Nassim Nicholas Taleb? Il s’agit du philosophe qui a concocté la théorie du Cygne Noir, selon laquelle un événement imprévisible a, certes, une faible probabilité de se dérouler, mais s'il se réalise, les conséquences ont une portée inouïe : on peut penser à la crise financière des subprimes survenue aux Etats-Unis en 2007, qui s’est transformée en une récession mondiale dont nous ne sommes toujours pas sortis; ou encore à l’accident nucléaire de Fukushima, qui a résulté d’un séisme et d’un tsunami.
Le problème, c’est que nous ne voulons jamais entendre parler de ces infimes risques de catastrophe, car cela perturberait notre paix intérieure, ou du moins nos «certitudes». Pour illustrer ce phénomène, M. Taleb a adopté l’expression du Cygne Noir parce que longtemps, les Européens ont cru que tous les cygnes étaient blancs. Pourquoi? Parce que tous ceux qu’ils voyaient étaient blancs (à l’exception de rares «erreurs» génétiques). Et ce, jusqu’au 18e siècle, quand ils en ont découvert en grande quantité en Australie. L’image du cygne noir évoque donc un événement hautement improbable.
Ainsi, un cygne noir est l'illustration d’un biais cognitif.
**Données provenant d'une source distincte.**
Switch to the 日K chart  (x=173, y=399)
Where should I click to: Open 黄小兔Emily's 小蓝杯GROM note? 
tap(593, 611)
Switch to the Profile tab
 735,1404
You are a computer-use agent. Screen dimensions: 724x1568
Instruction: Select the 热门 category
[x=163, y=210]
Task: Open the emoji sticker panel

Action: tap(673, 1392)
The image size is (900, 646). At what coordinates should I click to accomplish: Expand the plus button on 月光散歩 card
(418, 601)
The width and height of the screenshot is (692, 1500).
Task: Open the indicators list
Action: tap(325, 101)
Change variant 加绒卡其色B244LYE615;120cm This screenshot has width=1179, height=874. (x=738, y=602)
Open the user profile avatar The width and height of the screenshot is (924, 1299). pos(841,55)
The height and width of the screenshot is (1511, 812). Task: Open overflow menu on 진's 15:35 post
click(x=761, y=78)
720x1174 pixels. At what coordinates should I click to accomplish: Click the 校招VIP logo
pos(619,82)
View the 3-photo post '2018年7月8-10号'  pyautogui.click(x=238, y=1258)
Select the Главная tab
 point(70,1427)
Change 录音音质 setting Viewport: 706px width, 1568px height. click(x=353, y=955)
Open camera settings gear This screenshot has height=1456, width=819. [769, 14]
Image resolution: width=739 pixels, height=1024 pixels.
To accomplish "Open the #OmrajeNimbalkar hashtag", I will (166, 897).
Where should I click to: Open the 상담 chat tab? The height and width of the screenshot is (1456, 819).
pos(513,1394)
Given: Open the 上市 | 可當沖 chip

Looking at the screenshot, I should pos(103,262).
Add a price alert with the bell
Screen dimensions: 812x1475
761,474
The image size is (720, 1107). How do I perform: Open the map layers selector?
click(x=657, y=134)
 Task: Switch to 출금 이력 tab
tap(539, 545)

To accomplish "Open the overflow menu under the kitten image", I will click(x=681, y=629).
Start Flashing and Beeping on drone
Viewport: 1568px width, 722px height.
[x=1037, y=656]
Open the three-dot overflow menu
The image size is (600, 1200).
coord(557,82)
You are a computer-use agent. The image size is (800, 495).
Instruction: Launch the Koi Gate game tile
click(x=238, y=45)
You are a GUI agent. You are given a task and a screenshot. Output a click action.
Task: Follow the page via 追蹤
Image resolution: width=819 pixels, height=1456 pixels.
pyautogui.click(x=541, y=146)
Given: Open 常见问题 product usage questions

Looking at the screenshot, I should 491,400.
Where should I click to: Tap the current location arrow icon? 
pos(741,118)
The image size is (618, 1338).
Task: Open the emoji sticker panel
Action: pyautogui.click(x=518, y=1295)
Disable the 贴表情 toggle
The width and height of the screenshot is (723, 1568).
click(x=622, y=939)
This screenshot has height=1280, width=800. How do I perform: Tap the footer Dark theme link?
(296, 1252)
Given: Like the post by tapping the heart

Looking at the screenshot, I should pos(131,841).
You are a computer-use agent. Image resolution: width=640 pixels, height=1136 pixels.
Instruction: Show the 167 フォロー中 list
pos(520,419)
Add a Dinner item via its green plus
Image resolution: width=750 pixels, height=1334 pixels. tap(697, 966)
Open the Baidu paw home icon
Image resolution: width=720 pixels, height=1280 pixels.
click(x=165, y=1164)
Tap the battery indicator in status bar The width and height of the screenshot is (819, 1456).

Si l’on ne croise et n'observe que des cygnes blancs, on aura vite fait de déduire que tous les cygnes sont blancs. Seule l'observation de tous les cygnes existants sur la planète aurait pu confirmer cette hypothèse, mais cela était impossible des siècles durant, et il a été décrété – hâtivement – qu’ils étaient tous blancs. Idem, nous élaborons des raisonnements à partir d’informations incomplètes et en tirons des conclusions erronées parfois lourdes de conséquences. Paradoxalement, plus nous accumulons d'informations biaisées, plus nous sommes susceptibles de voir nos certitudes infirmées par l'apparition d'un cygne noir. Dès lors, toute prévision du futur n’est que supercherie, selon le théoricien, et ne fait qu’accroître l’impact du cygne noir lorsque celui-ci apparaît.